● **Prompt 1**:
In the commentary on LGBTQ rights, replace "shooting" with "massacre" and give back the part that opens with the words containing "And, of course, all" and closes with "etc, etc, etc.".
● **Prompt 2**:
In the commentary on LGBTQ rights, what did the US vote against at the United Nations?
● **Prompt 3**:
Can you carry the commentary on LGBTQ rights further, picking up right after its last sentence?

The personal has always been political and, these days, the political is getting deeply, deeply personal. I don’t know about you but I’m reeling from the recent series of Trump administration decisions that effectively deny LGBTQ people full citizenship.
Here are some of the lowlights:
- the Department of Justice filed an amicus brief before the US Court of Appeals arguing that the Equal Employment Opportunity Commission erred in deciding that the Title VII’s ban on sex discrimination protects gay and lesbian employees,
- the US voted against a United Nations resolution that condemned the death penalty as punishment for consensual same-sex relationships,
- the Justice department announcement that walks back Obama era discrimination protections for transgender workers under Title IX of the 1964 Civil Rights Act, and
- the Justice Department issued a Religious Freedom memo with 20 ‘principles’ that are a rehashing of the worst talking points for a religious right to discriminate.
These are significant blows to hard-won gains of the past several years. I’m not sure how many more setbacks to equality and humanity we are going to see but, when you consider we haven’t even had one full year of the Trump presidency, it ain’t looking good.
And, of course, all of this is on top of the shooting in Vegas, on top of watching our President tossing paper towels to Puerto Ricans who are without clean water or power, on top of more Congressional attacks on the healthcare system (including allowing the CHIP to expire), etc, etc, etc.
Living in Trump’s America is a stark reminder that nothing should be taken for granted — we are seeing first hand that it only takes one bad election to regress on LGBTQ rights.

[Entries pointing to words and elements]

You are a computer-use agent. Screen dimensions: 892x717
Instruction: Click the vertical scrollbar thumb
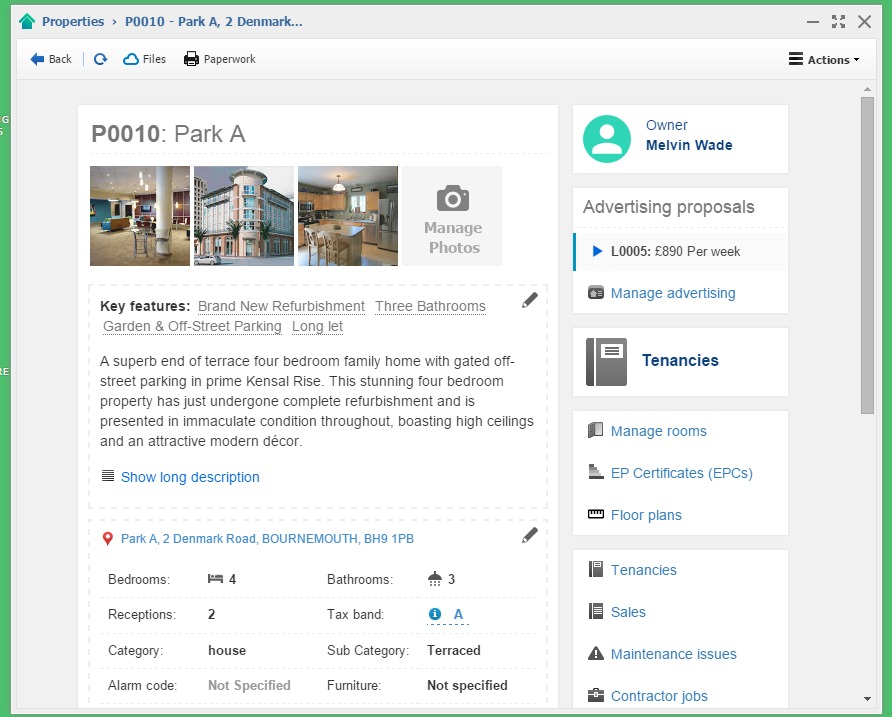click(867, 255)
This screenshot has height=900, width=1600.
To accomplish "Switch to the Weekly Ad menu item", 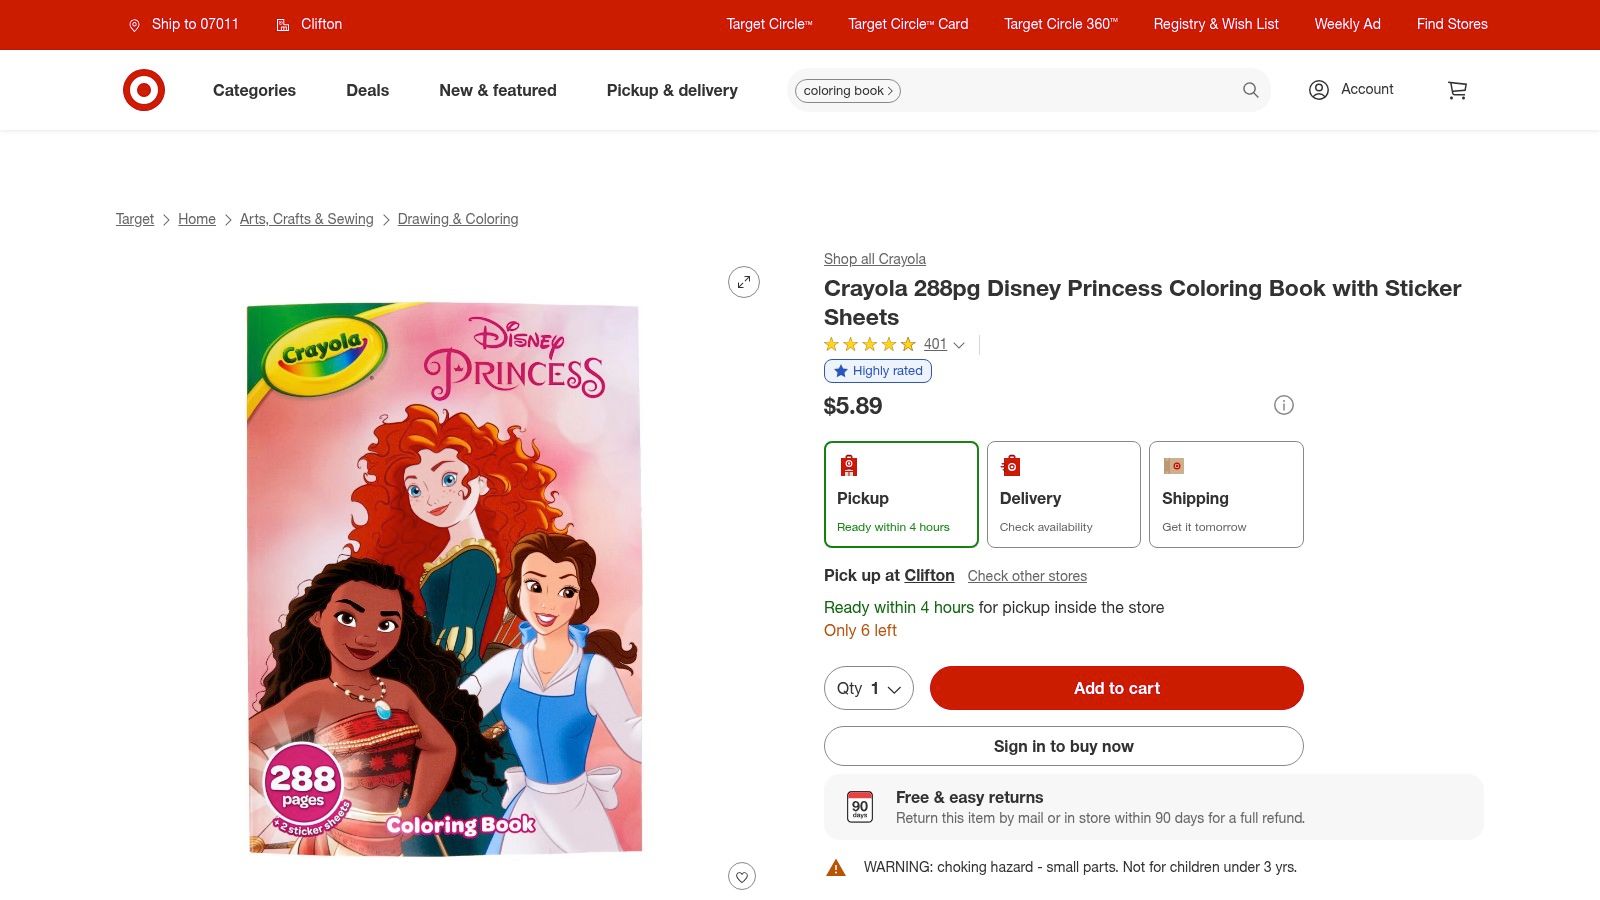I will click(1347, 24).
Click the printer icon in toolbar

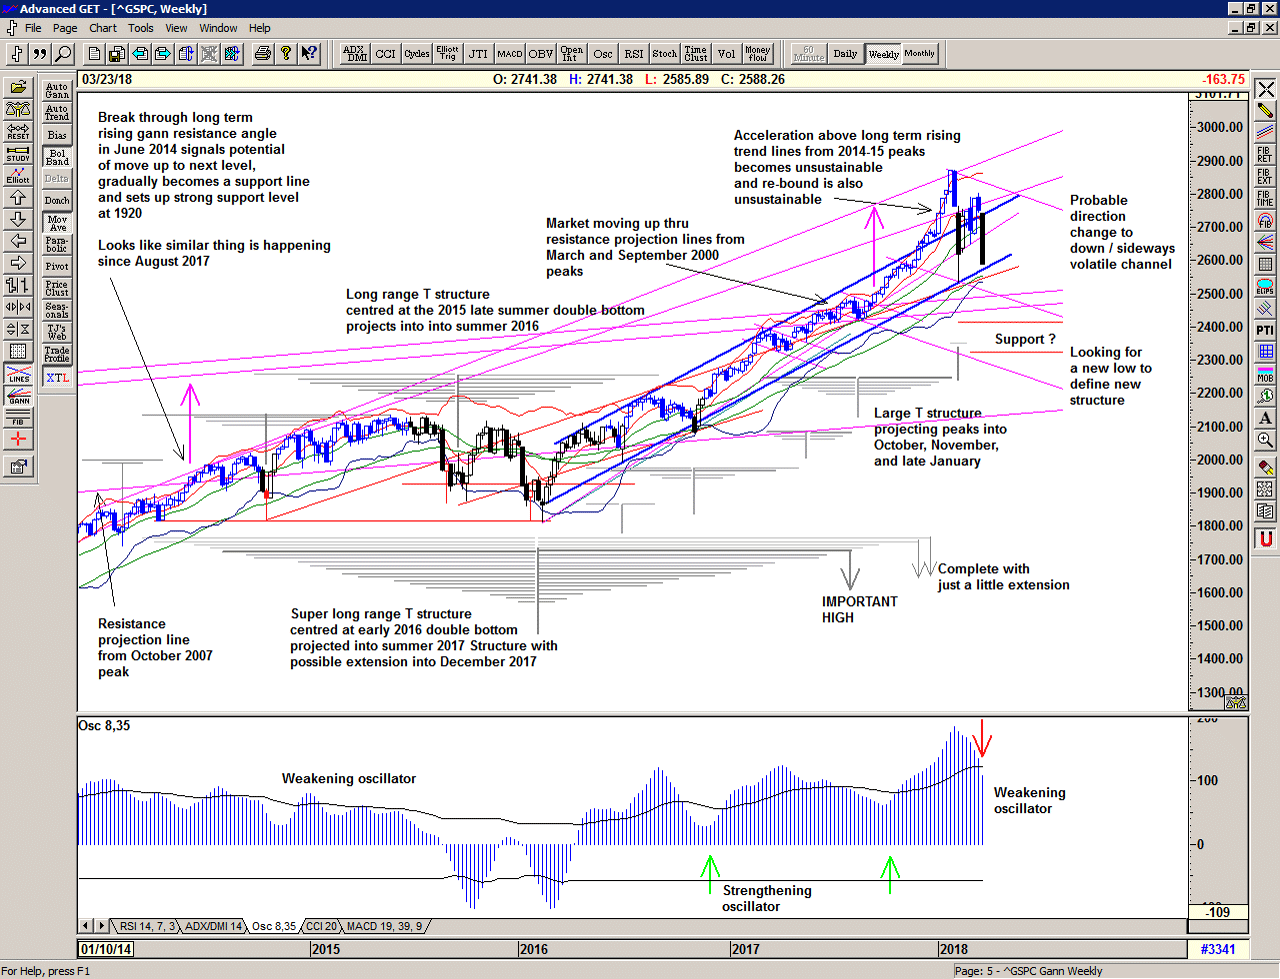pyautogui.click(x=262, y=54)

● **Output 1**:
And, of course, all of this is on top of the massacre in Vegas, on top of watching our President tossing paper towels to Puerto Ricans who are without clean water or power, on top of more Congressional attacks on the healthcare system (including allowing the CHIP to expire), etc, etc, etc.

● **Output 2**:
A United Nations resolution that condemned the death penalty as punishment for consensual same-sex relationships.

● **Output 3**:
Which makes it even important to ensure that we vote each and every time we get the chance. Voting is how we have our voices heard and get leaders who will represent our best interests. Elections matter. Voting matters. As the project Let America Vote states, “You can’t win the political argument if you’re not part of the conversation.”
This is especially true for local elections. Local government affects almost every aspect of our daily lives – school and library quality, policing and public safety, trash and recycling, sewers and drainage, public transportation and street maintenance, and many other quality of life issues.
By voting in local elections (and holding our elected officials accountable), we can create the change we want to see. And every single vote makes a difference! Typically just 1 in 5 voters participate in non-presidential elections. That means that those who do vote have an outsize influence in the result.
Now, I understand that finding information on local races can be difficult – there isn’t near the coverage as there is during presidential elections. It can be hard to find out when to vote and/or what is on the ballot. One place to look is Rock the Vote, which has state by state info on upcoming elections.
To help those in Louisiana, I’m posting endorsements from two organizations I work closely with here in New Orleans.
Additionally, here is the Public Affairs Research Council of Louisiana’s guide to the constitutional amendments on the ballot
So, please geaux vote!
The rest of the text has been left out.